→ EXERCISE REQUIREMENTS:
If a line in the data below contains "triangle", copy it.

→ DATASET RECORDS:

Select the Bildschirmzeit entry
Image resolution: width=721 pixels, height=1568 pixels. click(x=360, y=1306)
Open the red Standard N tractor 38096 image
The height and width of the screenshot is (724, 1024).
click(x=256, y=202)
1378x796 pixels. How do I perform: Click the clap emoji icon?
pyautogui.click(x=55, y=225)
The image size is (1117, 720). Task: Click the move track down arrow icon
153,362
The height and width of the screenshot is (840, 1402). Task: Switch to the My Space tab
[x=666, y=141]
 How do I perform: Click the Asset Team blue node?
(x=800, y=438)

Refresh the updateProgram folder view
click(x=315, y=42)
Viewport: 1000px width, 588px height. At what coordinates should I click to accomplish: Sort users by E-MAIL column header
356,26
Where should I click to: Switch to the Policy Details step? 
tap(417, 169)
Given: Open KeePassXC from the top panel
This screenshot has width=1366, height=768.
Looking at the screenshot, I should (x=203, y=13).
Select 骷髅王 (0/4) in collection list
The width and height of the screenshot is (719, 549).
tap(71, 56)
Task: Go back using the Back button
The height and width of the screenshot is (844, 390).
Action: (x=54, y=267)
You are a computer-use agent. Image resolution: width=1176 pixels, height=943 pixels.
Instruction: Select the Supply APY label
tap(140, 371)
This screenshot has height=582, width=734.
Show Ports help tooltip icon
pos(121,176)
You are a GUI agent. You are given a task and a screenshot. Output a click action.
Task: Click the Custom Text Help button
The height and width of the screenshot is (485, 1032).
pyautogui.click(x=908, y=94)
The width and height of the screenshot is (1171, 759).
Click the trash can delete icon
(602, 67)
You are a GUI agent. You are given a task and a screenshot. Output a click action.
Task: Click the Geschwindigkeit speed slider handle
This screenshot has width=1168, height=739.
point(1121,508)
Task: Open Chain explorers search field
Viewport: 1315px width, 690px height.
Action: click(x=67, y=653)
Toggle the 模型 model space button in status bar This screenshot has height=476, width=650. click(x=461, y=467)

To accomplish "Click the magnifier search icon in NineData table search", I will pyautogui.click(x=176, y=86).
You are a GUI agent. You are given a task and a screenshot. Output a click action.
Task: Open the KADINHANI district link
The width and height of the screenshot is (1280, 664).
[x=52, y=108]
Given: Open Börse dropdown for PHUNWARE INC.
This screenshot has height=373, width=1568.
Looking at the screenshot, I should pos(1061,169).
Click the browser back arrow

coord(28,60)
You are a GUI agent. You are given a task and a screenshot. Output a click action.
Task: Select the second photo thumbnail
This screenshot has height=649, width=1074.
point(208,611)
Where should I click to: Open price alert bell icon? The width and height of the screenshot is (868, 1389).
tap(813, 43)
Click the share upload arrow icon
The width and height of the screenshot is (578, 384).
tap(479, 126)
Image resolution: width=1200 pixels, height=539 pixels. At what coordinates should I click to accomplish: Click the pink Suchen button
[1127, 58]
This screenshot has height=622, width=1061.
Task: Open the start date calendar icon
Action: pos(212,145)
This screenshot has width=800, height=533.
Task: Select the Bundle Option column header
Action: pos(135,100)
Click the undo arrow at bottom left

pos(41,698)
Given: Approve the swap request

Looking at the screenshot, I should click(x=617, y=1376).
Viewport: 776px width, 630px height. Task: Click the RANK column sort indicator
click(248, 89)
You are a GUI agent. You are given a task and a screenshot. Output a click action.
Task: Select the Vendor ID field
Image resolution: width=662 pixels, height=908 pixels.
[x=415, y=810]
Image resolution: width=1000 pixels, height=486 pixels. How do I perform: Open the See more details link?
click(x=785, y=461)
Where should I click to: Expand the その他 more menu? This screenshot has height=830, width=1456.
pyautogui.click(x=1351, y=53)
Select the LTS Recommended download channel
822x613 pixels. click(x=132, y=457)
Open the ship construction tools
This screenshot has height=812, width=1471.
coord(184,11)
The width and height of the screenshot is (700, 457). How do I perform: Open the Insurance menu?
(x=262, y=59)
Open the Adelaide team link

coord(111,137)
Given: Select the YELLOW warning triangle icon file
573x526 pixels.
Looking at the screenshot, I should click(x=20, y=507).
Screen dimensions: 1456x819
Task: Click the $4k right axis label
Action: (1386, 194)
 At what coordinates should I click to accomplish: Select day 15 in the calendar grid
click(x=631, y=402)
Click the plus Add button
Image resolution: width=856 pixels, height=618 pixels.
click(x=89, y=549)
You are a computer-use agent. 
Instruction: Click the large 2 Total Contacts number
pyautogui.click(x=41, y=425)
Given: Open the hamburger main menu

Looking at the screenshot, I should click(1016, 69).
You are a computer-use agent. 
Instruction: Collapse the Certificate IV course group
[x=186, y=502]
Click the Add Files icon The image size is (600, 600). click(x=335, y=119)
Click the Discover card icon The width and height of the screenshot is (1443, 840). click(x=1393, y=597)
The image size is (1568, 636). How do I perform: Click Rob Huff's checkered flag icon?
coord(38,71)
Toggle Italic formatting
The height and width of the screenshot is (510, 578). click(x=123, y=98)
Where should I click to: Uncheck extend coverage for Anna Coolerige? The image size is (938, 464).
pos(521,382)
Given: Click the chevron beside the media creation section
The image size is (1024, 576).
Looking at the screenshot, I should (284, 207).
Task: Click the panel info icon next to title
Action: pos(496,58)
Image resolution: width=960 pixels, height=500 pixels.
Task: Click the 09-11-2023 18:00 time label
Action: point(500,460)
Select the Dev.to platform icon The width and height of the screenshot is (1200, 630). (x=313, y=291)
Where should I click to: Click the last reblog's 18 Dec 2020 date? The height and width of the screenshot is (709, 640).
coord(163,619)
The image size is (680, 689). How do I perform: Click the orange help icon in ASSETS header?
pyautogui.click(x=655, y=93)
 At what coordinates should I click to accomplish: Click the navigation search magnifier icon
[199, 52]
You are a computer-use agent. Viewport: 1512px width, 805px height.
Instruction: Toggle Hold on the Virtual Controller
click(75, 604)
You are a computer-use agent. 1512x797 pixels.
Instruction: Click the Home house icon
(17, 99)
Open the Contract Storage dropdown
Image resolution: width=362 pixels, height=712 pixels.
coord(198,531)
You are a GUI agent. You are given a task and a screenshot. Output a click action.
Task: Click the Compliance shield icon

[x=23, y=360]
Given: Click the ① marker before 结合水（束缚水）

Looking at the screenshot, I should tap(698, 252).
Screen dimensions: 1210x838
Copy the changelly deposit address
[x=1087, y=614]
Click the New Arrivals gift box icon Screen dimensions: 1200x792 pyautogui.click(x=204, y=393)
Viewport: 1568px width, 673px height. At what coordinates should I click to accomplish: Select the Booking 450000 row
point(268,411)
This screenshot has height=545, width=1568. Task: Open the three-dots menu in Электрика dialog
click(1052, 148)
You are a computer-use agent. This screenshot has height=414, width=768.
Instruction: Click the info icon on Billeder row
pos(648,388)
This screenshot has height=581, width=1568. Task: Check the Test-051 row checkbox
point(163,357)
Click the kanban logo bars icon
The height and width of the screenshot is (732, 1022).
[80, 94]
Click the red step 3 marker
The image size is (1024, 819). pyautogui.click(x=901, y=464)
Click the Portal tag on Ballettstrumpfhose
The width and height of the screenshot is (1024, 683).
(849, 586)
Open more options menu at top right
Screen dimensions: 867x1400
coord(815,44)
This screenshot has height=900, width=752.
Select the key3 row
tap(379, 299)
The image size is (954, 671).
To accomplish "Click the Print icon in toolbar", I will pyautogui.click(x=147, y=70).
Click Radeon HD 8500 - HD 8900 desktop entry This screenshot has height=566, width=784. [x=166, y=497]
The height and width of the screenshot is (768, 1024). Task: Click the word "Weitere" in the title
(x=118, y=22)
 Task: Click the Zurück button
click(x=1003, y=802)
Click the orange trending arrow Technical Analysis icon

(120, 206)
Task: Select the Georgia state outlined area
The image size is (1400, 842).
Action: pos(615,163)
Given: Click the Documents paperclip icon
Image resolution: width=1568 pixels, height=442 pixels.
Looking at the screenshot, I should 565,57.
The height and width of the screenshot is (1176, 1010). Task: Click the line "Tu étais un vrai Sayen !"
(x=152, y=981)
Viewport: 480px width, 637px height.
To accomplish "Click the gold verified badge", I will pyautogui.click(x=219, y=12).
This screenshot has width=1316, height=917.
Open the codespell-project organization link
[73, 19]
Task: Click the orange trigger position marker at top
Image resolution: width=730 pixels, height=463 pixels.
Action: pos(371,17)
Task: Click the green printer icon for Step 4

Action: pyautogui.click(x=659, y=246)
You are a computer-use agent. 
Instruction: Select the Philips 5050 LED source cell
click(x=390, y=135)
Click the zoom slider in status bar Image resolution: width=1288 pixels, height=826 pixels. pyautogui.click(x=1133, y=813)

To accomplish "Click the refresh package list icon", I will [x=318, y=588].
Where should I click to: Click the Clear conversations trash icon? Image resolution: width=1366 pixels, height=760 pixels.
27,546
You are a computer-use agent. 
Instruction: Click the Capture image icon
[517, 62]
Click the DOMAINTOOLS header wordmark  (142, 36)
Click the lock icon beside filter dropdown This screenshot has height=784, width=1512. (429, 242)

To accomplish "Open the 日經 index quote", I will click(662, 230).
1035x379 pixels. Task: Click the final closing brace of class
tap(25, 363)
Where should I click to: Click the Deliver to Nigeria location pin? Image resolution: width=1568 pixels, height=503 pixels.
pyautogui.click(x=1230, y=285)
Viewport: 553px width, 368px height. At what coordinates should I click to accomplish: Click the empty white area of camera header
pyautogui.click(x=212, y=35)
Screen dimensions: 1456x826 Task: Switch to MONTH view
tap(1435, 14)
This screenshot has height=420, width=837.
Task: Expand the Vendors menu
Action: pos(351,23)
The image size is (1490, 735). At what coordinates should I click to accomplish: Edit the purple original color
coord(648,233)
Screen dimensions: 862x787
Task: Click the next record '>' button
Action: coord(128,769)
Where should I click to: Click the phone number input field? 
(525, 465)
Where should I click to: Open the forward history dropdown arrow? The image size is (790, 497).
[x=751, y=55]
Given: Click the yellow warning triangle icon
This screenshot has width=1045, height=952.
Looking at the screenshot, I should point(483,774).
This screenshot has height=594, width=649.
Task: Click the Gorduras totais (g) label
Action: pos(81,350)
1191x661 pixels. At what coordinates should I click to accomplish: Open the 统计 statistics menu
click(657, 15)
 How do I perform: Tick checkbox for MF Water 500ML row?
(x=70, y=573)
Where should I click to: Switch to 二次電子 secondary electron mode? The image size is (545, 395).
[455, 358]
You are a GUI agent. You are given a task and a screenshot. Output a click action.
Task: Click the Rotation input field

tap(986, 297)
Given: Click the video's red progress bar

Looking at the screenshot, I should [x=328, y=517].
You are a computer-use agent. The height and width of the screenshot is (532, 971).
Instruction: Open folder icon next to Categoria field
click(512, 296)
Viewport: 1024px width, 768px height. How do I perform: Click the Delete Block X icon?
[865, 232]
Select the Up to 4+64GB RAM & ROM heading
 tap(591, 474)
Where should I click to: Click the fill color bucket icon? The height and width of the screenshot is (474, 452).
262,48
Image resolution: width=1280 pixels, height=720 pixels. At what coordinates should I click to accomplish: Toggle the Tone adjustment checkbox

→ RESULT OF THIS EXERCISE:
Given: Select the YELLOW warning triangle icon file
Given: Click the yellow warning triangle icon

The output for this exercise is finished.